スポーツ大会②
「この学校の一番になりたいの、スポーツ大会でおれh、ぐへえ」
大声で叫んでいた金田に、おれは全力で突っ込む。
「廊下で大声出すな。少しは擬態しろし、このリア充オタク」
「まったく、容赦ねえな、山田は。せっかくあんな面白い卓球マンガ貸してやったのに。影響されないのかよ」
「いや、たしかにおもしろかったよ。特に、決勝戦とか最高に盛り上がったし……」
おれは金田の熱にうなされて、本音をぽつりと漏らしてしまった。
「だろう。おれはチャンピオンと戦う準決勝派だけど、決勝もいいよな。あのメガネの親友がさ……」
金田に油を注入してしまった。このままではいつものマシンガントークが始まってしまう。まわりの目線が痛い。
「山田、一応言っておくけどな。おまえがやっていたテニスとは違って、卓球では急にダブルスが、三対一になったり、ネットが摩擦で燃えたりはしないからな」
「当たり前だ。どこのプリンス様だよ」
あれはフィクションであり、実在の人物や団体、競技などとは関係ありません。
おれは、テーブルテニヌをやるつもりは一切ない。
「とりあえず、今日の放課後練習しようぜ。親父の会社と付き合いがある卓球場を安く借りられることになっているからな」
こいつの俺TUEEEE状態はなんなんだろうか。おまえ、人生何週目だよ。どんな、徳を積めば、おまえに転生できるんだよ……。おれの心が暗黒面に呑まれようとしていた。個人戦はこいつだけには負けられない。そう決心したおれだった。モブにはモブの意地があるんだ。打倒、ラノベ主人公。
そして、放課後。おれと金田は合流して、卓球場に向かった。中学時代に元卓球部だったクラスメイトの相田も一緒だった。どうやら、金田がお願いしてコーチになってくれたようだ。あいつの人脈本当に半端ねえな。
相田から、基本的なラケットの持ち方を教わる。テニスとは少し違って、慣れないが回転のかけ方などは似ているのでやりやすそうだ。

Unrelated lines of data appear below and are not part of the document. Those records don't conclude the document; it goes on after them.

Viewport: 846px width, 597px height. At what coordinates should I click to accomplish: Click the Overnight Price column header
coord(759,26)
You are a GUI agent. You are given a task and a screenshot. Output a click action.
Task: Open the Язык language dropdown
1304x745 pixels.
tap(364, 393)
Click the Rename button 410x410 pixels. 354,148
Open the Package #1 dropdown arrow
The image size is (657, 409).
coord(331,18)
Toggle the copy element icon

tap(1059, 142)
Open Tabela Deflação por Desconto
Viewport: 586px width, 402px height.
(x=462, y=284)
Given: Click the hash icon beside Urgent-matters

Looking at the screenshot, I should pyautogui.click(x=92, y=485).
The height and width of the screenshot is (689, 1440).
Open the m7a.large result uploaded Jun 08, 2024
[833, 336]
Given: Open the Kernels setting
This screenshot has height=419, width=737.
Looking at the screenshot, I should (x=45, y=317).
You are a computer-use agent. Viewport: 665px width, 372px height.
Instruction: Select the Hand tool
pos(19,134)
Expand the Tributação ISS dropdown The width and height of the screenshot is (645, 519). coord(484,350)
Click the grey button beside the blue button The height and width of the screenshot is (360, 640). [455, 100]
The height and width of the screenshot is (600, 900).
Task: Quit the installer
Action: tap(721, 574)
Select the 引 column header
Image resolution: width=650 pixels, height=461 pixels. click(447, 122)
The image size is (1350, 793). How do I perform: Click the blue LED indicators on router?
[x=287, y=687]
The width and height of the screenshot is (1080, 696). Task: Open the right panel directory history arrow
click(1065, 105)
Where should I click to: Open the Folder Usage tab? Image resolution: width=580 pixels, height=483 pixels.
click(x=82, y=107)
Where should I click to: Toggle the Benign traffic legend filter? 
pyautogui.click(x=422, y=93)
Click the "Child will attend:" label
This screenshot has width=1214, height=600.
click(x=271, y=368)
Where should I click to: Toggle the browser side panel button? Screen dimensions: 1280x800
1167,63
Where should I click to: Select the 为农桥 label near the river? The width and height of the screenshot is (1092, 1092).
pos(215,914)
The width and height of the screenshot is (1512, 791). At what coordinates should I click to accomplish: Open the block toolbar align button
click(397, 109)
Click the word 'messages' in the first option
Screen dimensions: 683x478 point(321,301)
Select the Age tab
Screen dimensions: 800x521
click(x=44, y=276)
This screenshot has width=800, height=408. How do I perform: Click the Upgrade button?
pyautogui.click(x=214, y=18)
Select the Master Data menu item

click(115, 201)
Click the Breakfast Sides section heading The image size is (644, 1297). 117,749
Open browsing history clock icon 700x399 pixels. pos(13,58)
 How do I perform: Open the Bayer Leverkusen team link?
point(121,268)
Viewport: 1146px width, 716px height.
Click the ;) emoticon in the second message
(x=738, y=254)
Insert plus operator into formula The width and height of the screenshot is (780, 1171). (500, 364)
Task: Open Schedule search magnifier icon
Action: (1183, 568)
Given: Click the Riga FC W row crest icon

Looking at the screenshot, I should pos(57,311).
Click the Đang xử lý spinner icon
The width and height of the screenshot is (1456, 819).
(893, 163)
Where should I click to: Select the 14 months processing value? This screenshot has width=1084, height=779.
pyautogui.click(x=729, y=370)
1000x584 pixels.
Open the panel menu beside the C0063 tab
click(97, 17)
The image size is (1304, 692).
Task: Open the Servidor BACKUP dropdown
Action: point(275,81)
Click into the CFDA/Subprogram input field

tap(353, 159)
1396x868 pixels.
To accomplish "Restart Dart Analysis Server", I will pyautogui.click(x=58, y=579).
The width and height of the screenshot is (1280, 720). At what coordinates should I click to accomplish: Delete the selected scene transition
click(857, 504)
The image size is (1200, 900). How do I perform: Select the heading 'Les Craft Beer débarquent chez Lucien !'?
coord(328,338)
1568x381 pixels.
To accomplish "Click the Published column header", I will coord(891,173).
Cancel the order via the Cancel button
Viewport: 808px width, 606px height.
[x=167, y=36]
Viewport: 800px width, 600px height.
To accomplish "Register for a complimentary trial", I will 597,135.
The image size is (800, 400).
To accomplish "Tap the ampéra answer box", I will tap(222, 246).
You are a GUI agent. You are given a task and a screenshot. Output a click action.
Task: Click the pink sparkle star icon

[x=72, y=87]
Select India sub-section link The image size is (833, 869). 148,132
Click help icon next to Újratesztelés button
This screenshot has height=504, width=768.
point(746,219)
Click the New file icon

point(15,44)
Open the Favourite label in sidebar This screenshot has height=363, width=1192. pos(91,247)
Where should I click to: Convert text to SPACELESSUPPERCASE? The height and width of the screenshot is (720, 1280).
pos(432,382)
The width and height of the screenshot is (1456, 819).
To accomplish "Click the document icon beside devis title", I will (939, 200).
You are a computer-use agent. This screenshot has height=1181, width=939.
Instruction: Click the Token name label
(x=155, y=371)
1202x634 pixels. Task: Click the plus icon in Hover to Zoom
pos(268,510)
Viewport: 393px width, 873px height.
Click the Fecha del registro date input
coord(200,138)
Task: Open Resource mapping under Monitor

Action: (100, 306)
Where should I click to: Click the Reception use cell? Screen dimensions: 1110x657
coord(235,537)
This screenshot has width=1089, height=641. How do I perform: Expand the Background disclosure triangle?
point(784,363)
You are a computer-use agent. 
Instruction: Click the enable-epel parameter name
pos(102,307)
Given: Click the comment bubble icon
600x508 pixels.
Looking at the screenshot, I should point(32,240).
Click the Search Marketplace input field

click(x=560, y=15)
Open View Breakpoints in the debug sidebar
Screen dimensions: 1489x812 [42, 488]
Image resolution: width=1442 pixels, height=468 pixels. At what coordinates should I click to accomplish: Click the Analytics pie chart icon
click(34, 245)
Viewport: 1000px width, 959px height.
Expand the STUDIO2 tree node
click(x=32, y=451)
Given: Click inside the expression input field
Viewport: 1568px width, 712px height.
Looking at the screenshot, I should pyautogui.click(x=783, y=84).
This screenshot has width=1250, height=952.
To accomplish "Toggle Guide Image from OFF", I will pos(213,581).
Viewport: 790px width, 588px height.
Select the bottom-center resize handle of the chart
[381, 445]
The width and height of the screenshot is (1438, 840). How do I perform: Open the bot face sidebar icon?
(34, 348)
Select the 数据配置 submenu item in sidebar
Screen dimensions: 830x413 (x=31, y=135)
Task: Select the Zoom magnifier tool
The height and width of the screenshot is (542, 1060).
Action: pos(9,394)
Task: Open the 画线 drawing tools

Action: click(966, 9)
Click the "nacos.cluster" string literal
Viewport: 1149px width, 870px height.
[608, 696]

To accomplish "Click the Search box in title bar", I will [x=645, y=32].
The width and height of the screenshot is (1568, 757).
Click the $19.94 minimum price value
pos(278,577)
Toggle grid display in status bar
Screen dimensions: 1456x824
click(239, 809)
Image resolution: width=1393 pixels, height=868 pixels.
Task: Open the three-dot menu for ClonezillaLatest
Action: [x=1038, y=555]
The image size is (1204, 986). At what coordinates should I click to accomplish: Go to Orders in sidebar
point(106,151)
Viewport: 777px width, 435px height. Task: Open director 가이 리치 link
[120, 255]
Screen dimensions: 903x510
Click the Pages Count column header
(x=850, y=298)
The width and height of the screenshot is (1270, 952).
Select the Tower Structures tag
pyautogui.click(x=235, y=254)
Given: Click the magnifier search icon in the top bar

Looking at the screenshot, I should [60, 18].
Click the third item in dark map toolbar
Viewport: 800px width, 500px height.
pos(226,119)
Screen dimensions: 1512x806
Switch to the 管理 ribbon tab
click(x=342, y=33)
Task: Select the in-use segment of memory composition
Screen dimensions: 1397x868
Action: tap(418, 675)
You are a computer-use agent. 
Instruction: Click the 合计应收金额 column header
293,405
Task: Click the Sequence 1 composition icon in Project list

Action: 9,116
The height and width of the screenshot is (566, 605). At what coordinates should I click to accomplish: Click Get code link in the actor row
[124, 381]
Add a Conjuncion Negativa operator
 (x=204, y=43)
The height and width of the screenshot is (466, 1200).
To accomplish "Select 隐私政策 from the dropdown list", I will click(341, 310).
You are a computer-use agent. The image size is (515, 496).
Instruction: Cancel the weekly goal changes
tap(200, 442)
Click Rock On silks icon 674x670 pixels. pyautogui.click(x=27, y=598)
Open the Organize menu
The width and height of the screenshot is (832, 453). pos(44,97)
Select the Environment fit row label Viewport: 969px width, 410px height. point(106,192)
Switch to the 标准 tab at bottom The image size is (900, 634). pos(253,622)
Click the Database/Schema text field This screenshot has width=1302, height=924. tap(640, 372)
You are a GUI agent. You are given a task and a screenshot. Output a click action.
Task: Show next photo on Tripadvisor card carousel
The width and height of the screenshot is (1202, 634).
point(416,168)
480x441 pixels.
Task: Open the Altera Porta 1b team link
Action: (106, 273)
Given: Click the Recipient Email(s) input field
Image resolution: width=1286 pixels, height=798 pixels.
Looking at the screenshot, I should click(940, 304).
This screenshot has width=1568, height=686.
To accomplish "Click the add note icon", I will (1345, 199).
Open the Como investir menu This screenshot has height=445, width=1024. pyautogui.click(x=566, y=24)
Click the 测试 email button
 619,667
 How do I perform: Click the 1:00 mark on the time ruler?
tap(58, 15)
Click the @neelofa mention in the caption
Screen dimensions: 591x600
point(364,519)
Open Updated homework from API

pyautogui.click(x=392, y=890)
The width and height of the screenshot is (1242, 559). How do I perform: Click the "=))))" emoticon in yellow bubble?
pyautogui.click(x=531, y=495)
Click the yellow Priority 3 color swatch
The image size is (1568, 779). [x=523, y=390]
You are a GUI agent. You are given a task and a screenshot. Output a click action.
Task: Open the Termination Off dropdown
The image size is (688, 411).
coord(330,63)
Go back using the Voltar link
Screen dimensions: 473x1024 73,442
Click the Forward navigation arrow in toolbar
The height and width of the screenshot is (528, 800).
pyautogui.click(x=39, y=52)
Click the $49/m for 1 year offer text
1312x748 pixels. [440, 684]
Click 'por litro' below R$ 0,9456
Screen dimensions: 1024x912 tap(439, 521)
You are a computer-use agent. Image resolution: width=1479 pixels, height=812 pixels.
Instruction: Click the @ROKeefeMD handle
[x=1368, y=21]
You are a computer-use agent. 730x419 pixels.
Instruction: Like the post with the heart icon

金田とおれは、そこから二時間で基本的な打ち方を徹底的に教え込まれた。回転のかけ方、攻撃のやりかた、レシーブの方法、強打の返し方……。金田はすでに一か月練習しているので、それなりにマスターしていた。おれも少しずつテニスの知識を応用しておぼえていく。
「ふたりとも、初心者のくせに、うまくなるの早いわ」
相田からそう褒められておれたちは調子に乗っていった。相田も教員志望というだけあって、教え方がとてもうまい。
「スマッシュのやり方は、緩い球がきたら、相手のコートにたたきつける感じだ」とか「台との距離を考えて、フォームをコンパクトにしたり大きくしたりしろ」などとても勉強になる。
そうこうしているうちに、おれと金田は練習試合をすることになった。